■ Arbeitsauftrag:
Wiederhole aus dem Textauszug Wort für Wort den Abschnitt, der mit den Worten „Was wollen denn“ anfängt und mit „eine gute Funktionärin.“ aufhört.

■ Textauszug:
--
War das immer schon so?

Die deutsche Turnbewegung, Vorläuferin des modernen Sports, der erst 1880 nach Deutschland gekommen ist, trug stark militärische Züge. In Jahns Turnbuch kommen Frauen überhaupt nicht vor. Frauen haben sich sukzessive Sportarten, Leistungsebenen erobert, was gleichzeitig eine Anpassung an männliche Standards ist.

Was wollen denn Frauen?

Weniger Kräftemessen, mehr Bewegungskultur – Entspannungskurse, tänzerisch-gymnastische und gesundheitsorientierte Angebote wie Rückenschule.

Aber immer mehr Frauen treten in einen Sportverein ein.

Mittlerweile ist im Deutschen Sportbund jedes dritte Mitglied eine Frau. In Führungsgremien beträgt der Frauenanteil dagegen bloß zehn Prozent. In Volkshochschulen sind Frauen mit 80 bis 90 Prozent überrepräsentiert.

Ist Sport für Frauen nicht „im Verein am schönsten“?

Nein, weil die Strukturen auf die Normalbiographie und den Geschmack der Männer abgestimmt sind. Der traditionelle Verein, zu dem eine gewisse Art von Geselligkeit gehört, entspricht sicher dem Geschmack von Frauen nur bedingt. Es ist immer noch anerkannter, eine gute Gastgeberin zu sein als eine gute Funktionärin.

Wie bitte?

Wir arbeiten gerade an einer Mädchen- und Frauensportwoche „Barbie kriegt Muskeln“. Die bisherigen Ergebnisse besagen, das weibliche Ideal ist Barbie, und die hat bekanntlich keine Muskeln.

Immer noch nicht?
--
■ Vorliegendes Material:
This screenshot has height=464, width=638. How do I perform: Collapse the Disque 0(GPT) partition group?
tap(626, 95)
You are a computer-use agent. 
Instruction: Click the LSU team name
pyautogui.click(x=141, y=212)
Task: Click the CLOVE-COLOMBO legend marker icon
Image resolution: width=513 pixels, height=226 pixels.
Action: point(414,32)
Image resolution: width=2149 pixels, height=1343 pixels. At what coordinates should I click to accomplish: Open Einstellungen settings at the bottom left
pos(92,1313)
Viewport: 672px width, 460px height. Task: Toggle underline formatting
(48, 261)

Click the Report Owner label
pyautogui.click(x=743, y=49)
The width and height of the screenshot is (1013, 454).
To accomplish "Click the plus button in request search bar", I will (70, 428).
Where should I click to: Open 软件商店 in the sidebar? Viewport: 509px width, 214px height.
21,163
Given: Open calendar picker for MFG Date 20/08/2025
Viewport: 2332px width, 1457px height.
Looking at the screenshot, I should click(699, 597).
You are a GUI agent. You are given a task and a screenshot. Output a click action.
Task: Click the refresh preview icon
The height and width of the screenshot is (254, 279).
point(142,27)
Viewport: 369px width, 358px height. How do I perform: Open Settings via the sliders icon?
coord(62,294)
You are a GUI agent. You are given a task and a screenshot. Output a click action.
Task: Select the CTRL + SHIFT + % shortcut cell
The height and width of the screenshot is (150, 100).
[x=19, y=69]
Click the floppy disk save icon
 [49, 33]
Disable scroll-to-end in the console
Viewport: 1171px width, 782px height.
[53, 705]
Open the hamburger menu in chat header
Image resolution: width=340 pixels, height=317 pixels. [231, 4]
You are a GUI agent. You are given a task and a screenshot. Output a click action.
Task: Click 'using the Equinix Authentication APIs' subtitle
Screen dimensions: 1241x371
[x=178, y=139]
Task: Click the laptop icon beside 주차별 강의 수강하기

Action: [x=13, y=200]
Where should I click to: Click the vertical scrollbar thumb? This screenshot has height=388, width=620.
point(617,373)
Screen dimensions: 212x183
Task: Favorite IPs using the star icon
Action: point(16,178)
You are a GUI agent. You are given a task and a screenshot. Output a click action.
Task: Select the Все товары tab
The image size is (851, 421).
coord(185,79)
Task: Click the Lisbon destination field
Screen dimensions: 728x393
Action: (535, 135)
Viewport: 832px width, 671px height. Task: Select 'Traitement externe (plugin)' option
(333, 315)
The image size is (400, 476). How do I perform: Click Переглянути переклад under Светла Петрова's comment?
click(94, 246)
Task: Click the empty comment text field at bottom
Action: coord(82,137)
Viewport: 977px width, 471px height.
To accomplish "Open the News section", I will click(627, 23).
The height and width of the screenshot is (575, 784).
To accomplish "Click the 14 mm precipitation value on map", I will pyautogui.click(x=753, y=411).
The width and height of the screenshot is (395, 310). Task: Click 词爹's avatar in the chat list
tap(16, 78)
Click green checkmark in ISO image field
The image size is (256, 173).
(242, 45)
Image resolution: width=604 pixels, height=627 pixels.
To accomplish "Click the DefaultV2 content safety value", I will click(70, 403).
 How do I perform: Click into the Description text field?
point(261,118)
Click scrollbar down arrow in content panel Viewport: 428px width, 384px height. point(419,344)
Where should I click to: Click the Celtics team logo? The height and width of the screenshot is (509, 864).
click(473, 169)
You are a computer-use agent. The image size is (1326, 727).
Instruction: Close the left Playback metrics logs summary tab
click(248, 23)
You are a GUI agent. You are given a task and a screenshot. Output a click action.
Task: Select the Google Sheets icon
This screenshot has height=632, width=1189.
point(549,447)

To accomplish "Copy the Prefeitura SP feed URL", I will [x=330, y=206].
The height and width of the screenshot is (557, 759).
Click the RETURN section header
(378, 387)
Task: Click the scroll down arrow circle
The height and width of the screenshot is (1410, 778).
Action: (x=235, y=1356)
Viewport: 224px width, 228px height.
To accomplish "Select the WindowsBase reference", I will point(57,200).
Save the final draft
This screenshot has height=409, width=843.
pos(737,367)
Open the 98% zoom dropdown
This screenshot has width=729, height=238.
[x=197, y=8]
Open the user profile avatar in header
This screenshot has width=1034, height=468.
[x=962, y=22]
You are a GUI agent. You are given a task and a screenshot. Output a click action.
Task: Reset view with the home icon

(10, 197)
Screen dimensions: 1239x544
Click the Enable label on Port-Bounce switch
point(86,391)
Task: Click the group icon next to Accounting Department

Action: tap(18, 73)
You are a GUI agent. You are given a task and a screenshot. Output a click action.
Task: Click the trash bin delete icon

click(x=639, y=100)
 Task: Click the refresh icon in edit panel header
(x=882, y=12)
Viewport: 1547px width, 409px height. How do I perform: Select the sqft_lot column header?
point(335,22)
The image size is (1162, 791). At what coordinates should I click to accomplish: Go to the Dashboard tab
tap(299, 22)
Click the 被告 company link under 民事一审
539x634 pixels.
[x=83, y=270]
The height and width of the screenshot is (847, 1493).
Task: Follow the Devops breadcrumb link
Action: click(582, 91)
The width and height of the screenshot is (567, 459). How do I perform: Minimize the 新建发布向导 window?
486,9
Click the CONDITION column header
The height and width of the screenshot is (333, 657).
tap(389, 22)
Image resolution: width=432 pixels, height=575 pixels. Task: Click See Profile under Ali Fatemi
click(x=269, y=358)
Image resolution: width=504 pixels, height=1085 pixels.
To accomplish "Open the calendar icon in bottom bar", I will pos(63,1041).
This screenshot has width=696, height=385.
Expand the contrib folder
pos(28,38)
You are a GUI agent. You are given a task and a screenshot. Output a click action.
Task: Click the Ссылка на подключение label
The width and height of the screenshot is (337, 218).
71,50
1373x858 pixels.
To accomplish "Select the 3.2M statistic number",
--
■ Lösung:
Was wollen denn Frauen?

Weniger Kräftemessen, mehr Bewegungskultur – Entspannungskurse, tänzerisch-gymnastische und gesundheitsorientierte Angebote wie Rückenschule.

Aber immer mehr Frauen treten in einen Sportverein ein.

Mittlerweile ist im Deutschen Sportbund jedes dritte Mitglied eine Frau. In Führungsgremien beträgt der Frauenanteil dagegen bloß zehn Prozent. In Volkshochschulen sind Frauen mit 80 bis 90 Prozent überrepräsentiert.

Ist Sport für Frauen nicht „im Verein am schönsten“?

Nein, weil die Strukturen auf die Normalbiographie und den Geschmack der Männer abgestimmt sind. Der traditionelle Verein, zu dem eine gewisse Art von Geselligkeit gehört, entspricht sicher dem Geschmack von Frauen nur bedingt. Es ist immer noch anerkannter, eine gute Gastgeberin zu sein als eine gute Funktionärin.